Эти пятеро ходили с оружием, но здесь опасности явно не ожидали. При виде двух голых путников пятерка, похоже, просто лишилсь дара речи. Стояли, окаменев, и глазели на пришельцев широко раскрытыми глазами. Твердислав широко развел безоружные руки и шагнул вперед. Это вывело смуглых путешественников из ступора.
- Упха! - тоненько взвизгнул самый младший из них, поспешно срывая с плеча саадак и сгибая в дугу лук. Юнец единственный из всей пятерки не носил бороды.
Четверо его товарищей дружно подхватили:
- Упха!
Глаза у них при этом так и вспыхнули от жадности.
Твердиславу не требовалось понимать их наречие, чтобы понять - дело плохо, к воде придется прорываться с боем. А у него - ничего, голые руки, да еще обуза - его высокопревосходительство господи верховный координатор, которого того и гляди шустрый мальчишка утыкает стрелами, как девчонки-швеи свои подушечки для иголок.
- Мир! - тем не менее громко сказал Твердислав. - Мир, вода! Ничего иного не пришло ему в голову. Сознание мутилось от жажды. Выиграть хотя бы пару мгновений... хоть один глоток воды во-он из той мятой жестяной корчаги, что застыла на каменном краю колодца... Пятеро в цветастых юбках не взялись за мечи и Твердислав уже было счел это хорошим признаком, когда старший из стоявших у колодца, щеря ослепительно-белые зубы и презрительно задирая иссиня-черную курчавую бороду, резко и громко бросил:
- Упха, эть!
Четверо его спутников сорвали с поясов черные петли арканов. Твердислав ушел от первой петли - мальчишка-лучник поспешил с броском, но от уклониться от второй уже не успел. Жесткая волосяная удавка захватила плечо и шею; перехватив веревку, не обделенный силой парень рванул аркан, да так, что незадачливый поимщик растянулся на земле; однако третья петля, брошенная рукой главаря, обхватила горло, сдавила - и свет в глазах Твердислава померк.
* * *
Пришел в себя он от мерного покачивания. В уши ворвался оглушительный, раздирающий скрип. Твердислав, связанный по рукам и ногам, лежал на повозке, что мерно тащилась по дороге между коричневых стен живого леса. Запряженным в нее страшилищем правил мальчишка-лучник; правил, мурлыкая себе под нос что-то донельзя веселое. Запах от него шел такой, что Твердислава чуть не стошнило. Здесь, похоже, искренне и истово исповедывали принцип: “кто смывает свою грязь, тот смывает свое счастье”.

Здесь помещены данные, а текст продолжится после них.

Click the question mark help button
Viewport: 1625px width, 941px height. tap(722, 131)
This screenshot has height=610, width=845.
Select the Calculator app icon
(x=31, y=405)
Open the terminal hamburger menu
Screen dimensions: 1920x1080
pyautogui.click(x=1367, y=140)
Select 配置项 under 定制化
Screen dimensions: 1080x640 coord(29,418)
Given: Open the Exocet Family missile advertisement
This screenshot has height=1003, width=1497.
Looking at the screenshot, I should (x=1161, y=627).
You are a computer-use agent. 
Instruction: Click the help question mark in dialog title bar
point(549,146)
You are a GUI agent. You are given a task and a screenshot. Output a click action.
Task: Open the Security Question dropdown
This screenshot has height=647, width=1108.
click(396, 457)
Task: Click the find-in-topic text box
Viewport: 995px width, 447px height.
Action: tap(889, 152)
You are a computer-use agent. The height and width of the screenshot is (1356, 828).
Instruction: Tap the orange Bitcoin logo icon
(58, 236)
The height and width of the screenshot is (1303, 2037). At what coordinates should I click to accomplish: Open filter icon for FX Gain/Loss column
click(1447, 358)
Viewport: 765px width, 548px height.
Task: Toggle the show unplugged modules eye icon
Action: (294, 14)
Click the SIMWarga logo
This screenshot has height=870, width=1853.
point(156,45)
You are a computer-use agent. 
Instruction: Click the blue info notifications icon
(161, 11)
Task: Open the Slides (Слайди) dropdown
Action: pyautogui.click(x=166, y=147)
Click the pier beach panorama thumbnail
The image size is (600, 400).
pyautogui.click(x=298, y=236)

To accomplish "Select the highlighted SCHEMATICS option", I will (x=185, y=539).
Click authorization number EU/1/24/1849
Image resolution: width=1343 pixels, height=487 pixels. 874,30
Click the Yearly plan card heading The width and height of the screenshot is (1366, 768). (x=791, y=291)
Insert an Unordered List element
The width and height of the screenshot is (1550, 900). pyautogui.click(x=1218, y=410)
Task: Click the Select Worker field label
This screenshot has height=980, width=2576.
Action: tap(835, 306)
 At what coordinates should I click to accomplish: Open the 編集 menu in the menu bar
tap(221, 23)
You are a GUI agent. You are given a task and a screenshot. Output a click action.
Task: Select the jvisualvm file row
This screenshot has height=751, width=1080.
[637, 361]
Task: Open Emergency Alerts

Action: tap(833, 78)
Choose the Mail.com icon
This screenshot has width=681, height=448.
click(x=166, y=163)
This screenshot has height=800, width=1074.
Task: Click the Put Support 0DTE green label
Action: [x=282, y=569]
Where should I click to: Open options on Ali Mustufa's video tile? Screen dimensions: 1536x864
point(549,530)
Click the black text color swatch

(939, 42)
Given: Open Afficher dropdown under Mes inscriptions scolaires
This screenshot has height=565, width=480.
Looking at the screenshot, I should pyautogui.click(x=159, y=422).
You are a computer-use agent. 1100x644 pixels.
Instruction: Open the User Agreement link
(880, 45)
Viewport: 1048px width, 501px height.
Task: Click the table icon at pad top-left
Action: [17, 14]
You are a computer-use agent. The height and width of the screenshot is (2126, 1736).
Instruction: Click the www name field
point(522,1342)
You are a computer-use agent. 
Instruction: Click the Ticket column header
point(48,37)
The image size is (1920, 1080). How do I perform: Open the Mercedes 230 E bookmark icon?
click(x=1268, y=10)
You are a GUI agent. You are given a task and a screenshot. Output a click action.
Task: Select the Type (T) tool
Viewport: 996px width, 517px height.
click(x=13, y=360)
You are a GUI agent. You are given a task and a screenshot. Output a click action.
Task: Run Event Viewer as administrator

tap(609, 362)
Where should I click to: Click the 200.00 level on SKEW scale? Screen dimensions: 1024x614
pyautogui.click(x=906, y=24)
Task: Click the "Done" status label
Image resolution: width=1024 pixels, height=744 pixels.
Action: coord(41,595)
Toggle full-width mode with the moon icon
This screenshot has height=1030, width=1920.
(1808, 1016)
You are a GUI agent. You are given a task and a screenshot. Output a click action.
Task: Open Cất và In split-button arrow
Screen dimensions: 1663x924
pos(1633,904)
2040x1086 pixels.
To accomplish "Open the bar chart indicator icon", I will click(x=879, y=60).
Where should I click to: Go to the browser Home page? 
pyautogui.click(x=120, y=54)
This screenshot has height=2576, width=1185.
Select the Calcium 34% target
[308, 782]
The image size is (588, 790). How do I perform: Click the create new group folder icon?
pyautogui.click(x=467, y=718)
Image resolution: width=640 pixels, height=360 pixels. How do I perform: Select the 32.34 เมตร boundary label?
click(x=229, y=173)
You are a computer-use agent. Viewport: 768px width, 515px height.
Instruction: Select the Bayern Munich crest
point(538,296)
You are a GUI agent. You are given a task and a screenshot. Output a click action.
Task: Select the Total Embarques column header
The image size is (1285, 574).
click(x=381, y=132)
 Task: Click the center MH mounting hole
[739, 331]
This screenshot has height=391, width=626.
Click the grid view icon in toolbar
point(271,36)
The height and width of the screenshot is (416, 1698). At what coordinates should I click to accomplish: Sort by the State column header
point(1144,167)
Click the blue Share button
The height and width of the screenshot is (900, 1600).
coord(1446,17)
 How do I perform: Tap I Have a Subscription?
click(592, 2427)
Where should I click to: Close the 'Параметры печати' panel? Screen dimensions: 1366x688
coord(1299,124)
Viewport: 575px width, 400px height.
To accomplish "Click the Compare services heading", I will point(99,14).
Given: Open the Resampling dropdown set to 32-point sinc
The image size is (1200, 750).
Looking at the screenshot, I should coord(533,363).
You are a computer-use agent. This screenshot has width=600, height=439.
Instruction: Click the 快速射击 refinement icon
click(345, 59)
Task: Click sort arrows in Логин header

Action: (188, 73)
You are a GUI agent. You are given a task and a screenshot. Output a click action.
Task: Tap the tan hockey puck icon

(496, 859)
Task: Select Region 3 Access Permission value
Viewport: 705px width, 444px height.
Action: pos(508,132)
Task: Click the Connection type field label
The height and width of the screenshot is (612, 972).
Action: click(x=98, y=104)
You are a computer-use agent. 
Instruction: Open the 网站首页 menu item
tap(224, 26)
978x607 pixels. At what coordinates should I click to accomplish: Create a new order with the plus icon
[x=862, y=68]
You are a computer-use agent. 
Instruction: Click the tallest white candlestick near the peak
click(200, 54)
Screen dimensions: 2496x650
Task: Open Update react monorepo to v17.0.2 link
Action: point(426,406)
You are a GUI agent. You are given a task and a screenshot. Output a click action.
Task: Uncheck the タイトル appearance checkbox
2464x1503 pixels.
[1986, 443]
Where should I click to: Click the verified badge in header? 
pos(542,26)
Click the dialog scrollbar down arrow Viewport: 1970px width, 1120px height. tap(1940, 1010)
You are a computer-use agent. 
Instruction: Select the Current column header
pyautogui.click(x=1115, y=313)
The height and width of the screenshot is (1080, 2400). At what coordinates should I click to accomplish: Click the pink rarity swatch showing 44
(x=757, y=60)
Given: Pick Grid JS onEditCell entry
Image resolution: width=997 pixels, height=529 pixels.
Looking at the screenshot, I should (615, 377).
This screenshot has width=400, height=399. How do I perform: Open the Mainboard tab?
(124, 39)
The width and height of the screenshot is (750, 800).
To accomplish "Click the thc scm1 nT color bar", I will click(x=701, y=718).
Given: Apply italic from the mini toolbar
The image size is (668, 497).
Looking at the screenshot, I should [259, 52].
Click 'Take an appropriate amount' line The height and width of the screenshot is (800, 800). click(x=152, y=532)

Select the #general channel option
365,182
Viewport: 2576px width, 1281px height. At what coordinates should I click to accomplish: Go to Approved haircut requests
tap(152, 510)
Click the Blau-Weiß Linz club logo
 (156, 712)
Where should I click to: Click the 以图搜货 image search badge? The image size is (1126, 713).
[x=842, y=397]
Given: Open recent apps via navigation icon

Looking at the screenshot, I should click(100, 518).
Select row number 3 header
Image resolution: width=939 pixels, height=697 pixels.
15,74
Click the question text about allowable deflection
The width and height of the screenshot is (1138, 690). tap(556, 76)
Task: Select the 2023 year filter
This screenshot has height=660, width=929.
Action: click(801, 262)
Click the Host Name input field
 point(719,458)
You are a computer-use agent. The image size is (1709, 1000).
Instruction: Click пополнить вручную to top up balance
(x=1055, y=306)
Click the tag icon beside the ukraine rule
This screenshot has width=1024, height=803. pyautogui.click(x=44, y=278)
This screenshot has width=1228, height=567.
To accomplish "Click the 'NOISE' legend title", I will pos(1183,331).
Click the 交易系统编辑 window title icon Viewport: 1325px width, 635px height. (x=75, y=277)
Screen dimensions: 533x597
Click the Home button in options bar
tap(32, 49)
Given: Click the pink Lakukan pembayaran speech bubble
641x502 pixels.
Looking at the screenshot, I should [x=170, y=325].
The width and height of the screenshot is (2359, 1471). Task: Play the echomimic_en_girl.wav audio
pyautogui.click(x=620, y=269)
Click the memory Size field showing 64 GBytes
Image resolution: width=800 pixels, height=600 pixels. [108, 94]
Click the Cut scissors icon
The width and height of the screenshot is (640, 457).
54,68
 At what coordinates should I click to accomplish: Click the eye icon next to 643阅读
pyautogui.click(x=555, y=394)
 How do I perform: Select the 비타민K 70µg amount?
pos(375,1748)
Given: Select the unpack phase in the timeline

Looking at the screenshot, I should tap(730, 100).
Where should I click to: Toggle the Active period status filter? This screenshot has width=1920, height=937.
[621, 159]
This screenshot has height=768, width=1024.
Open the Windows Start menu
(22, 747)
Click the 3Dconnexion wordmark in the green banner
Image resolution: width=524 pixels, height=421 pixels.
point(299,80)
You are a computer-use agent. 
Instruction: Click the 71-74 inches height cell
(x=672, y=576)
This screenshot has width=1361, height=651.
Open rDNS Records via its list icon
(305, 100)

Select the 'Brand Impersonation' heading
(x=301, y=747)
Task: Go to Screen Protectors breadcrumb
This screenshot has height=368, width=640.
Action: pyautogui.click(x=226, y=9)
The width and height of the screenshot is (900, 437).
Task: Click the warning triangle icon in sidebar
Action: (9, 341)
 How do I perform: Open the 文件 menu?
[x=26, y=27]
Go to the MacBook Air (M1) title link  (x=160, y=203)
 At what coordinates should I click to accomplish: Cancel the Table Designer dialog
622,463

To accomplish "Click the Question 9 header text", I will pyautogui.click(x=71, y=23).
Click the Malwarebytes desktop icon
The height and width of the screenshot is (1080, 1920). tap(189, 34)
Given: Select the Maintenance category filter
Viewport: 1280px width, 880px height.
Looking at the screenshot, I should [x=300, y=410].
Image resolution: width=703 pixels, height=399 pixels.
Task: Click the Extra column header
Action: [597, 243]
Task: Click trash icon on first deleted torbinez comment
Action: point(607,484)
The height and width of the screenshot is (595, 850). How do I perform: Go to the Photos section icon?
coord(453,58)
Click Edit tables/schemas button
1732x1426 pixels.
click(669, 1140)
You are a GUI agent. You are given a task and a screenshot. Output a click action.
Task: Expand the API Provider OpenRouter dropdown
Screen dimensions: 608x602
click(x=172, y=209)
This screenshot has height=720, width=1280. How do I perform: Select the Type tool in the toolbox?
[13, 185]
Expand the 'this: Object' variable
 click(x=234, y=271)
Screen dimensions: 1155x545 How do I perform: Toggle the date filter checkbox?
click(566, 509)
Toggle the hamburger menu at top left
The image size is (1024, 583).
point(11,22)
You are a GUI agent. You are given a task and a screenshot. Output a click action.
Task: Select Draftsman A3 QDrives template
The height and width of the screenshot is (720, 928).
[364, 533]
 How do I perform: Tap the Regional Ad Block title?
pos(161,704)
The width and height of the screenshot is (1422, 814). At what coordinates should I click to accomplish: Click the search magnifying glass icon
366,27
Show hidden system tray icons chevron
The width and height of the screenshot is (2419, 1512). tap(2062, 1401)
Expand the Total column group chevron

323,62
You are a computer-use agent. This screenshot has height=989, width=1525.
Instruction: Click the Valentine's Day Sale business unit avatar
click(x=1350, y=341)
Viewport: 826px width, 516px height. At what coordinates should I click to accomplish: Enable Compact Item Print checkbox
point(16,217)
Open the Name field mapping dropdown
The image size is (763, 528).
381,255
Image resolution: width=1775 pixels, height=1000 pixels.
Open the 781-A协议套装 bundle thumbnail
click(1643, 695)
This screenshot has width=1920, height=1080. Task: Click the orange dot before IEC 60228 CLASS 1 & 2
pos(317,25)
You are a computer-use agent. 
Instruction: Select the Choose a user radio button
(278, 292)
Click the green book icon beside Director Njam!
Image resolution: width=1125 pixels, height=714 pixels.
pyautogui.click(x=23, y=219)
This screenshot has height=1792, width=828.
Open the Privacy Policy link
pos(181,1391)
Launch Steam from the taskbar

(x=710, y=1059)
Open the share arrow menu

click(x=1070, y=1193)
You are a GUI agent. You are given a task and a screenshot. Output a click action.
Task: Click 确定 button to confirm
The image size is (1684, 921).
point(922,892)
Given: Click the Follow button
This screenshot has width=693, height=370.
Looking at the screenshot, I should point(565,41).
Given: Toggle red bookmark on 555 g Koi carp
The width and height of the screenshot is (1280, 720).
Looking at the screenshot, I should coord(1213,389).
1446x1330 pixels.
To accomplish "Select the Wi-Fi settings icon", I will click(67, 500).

- Твердислав! Очнулся? - прокряхтел рядом голос Исайи.
- Умгум...
Странно, пить хотелось по-прежнему, но уже умеренно.
- У них была вода. Они тебя напоили, пока ты был без чувств. Опытные люди. Охотники за рабами, судя по всему. Вон, даже нарядили нас в свои тряпки... - заметил Исайя.
Чресла Твердислава охватывала грязная повязка, на плечи наброшено было что-то вроде короткого плаща. Все ветхое, залатанное, грязное и опять же вонючее до невозможности. Юноша сделал движение, пытаясь сбросить отвратительную рвань, однако сидевший на передке юнец (глаза у него на затылке были, что ли?) тотчас же обернулся.
- Упха, торр!
Здоровенный бич в тонкой и смуглой руке в варварски-толстым золотым браслетом выглядел вполне внушительно. Понять смысл возгласа не составляло труда. Лежи смирно, парень, не то...
- Эх, встретился бы ты мне на узкой тропинке, сосунок... - только и смог прохрипеть в ответ Твердислав, но возницу слова пленника, похоже, нисколько не волновали. Очевидно, уже успел наслушаться подобных бессильных проклятий.
С боков повозки раздавались голоса остальных поимщиков - они шли, весело переговариваясь. Речь то и дело перемежалась взрывами грубого хохота. Хохотал и юный возница, чуть ли не до слез.
- Исайя! Можешь дотянуться до моих узлов?
Секундное промедление, и затем разочарованный выдох:
- Нет. Слишком туго стянули. Но, смотри-ка, так вязали, чтобы у тебя руки не затекли...
Вновь услыхав за спиной голоса, мальчишка обернулся. Собтвенно говоря, это был уже не мальчишка, юнец лет четырнадцати-пятнадцати, по меркам кланов - взрослый мужчина, могущий иметь детей. Смешно склонив голову набок, точно вороненок, он посмотрел сперва на Твердислава, потом на Исайю, одним движением примотал вожжи к крюку рядом с сиденьем и выудил из-под вонючего барахала большую кожаную флягу. Очевидно, в его обязанности входило поить пленников, причем вволю, и даже без их просьбы - чтобы ненарком не померли.